What’s on that port?
What’s on that port?
Today, the network admin at $WORK contacted me, saying while running a ZenMap on part of one of the offices, he found several Windows PCs in the AP and Payroll departments that were listening on 80/tcp. This gave him the willies, so he reached out to me to find out WTF.
Once the IPs of the PCs were converted to names, it was time to investigate.
First, let’s make sure they’re still online and listening as expected:
$PCs = 'PC1','PC2','PC3'
$PCS | Foreach-object {Test-NetConnection -ComputerName $_ -CommonPort HTTP}
(Had to use the Foreach as Test-NetConnection doesn’t allow an array for ComputerName)
This showed that yes, all three were online, reachable and accepting connections for inbound HTTP traffic.
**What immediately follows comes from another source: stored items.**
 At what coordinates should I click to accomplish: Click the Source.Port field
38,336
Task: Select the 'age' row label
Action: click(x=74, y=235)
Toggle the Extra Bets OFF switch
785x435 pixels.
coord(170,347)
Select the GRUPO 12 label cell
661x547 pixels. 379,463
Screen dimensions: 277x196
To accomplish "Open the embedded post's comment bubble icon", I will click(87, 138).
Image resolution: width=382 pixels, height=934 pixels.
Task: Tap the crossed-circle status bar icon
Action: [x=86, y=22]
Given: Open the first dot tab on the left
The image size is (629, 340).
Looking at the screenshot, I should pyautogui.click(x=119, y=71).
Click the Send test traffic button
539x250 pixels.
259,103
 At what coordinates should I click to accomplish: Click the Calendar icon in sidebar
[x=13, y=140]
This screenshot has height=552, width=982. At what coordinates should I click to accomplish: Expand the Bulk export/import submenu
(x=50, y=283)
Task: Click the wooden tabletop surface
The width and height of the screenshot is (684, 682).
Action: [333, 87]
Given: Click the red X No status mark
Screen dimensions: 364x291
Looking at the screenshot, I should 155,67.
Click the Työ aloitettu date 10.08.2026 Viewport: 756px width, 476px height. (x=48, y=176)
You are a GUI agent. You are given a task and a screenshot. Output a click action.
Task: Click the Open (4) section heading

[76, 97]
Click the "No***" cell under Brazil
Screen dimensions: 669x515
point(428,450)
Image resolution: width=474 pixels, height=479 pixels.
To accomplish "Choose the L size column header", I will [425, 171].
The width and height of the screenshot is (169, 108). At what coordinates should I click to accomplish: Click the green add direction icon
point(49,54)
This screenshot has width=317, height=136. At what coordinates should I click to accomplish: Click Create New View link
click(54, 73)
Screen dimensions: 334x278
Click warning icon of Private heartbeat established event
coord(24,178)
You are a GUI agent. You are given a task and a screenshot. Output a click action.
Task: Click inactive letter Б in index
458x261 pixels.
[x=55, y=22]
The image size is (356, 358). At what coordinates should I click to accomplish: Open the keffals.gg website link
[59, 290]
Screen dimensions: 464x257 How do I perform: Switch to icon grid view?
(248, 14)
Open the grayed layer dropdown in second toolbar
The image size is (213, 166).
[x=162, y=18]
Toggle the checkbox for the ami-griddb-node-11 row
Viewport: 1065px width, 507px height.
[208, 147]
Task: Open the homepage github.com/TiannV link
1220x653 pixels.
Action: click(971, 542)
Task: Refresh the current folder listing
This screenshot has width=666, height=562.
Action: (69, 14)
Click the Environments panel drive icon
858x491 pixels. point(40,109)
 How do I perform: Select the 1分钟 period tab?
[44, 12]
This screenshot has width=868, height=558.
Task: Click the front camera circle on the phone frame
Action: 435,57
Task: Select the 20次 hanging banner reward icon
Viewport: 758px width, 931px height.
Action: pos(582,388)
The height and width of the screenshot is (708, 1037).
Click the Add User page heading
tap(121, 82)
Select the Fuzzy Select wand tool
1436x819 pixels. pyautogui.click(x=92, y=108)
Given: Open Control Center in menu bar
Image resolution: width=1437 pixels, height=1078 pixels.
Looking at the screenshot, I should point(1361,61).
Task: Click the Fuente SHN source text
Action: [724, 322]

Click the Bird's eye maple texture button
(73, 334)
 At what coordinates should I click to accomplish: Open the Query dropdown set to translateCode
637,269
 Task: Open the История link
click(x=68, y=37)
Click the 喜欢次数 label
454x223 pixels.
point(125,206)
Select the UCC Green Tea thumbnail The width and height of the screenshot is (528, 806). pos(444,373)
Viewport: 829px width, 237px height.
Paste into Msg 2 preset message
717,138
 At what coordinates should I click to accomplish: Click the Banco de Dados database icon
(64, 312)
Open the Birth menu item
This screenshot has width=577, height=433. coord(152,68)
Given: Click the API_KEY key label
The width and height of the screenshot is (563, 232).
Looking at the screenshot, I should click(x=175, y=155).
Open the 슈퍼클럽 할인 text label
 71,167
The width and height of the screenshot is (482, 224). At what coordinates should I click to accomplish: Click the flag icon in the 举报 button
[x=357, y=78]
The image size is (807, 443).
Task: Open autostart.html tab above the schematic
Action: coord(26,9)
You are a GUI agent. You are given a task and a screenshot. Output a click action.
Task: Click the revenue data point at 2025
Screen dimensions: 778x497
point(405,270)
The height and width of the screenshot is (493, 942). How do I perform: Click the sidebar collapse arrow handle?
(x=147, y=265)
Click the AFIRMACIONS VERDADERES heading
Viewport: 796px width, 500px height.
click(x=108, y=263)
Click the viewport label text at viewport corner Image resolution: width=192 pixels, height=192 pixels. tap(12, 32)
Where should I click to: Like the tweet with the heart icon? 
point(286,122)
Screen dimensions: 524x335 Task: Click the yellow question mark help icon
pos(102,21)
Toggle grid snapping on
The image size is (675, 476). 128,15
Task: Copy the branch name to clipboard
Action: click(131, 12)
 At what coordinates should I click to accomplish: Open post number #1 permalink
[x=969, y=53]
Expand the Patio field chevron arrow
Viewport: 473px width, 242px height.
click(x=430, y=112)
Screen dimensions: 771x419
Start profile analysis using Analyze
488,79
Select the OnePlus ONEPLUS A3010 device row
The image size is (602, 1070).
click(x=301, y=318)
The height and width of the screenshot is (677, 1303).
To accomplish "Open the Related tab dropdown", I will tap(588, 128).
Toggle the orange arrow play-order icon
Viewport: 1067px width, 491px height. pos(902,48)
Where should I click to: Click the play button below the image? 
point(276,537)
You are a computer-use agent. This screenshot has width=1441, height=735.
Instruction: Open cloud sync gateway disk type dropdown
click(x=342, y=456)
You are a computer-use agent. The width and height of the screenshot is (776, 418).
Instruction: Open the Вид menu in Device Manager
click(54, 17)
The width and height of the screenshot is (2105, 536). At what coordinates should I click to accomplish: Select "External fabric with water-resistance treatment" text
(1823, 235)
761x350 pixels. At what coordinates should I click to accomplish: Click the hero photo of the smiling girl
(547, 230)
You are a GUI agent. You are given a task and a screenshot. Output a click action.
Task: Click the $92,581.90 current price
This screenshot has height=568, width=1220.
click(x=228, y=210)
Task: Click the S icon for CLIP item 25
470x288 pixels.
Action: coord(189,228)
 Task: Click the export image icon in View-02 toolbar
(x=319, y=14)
Now let’s see what process is listening on the port:
Invoke-Command -ComputerName $PCs -ScriptBlock {netstat -ano | findstr :80}
On each computer, the process listening on port 80 had PID 4 (far right column). On a Windows machine, PID 4 is SYSTEM, aka the kernel. This meant that it wasn’t a user process listening on port 80, so the odds of it being malware or the like went down dramatically. It also meant that it was almost definitely from the Windows built-in, kernel level HTTP listener (http.sys)
Maybe they had something like IIS, MSMQ, etc. installed?
Invoke-Command -ComputerName $pcs -Credential $admin -ScriptBlock {
Get-WindowsOptionalFeature -Online |
Where-Object {($_.FeatureName -like '*web*' -or $_.FeatureName -like '*http*') -and $_.state -eq "Enabled"}
}
Nope, no hits there.
A bit of Googling for ‘http.sys show http listener’ revealed the handy command netsh http show urlacl, so…
Invoke-Command -ComputerName $pcs -ScriptBlock {netsh http show urlacl | findstr :80}
Those look like GUIDs. To the Google!
And one of the first hits was: How can I determine why the System process is listening on port 80?
This indicated BranchCache, which is harmless but maybe undesirable now.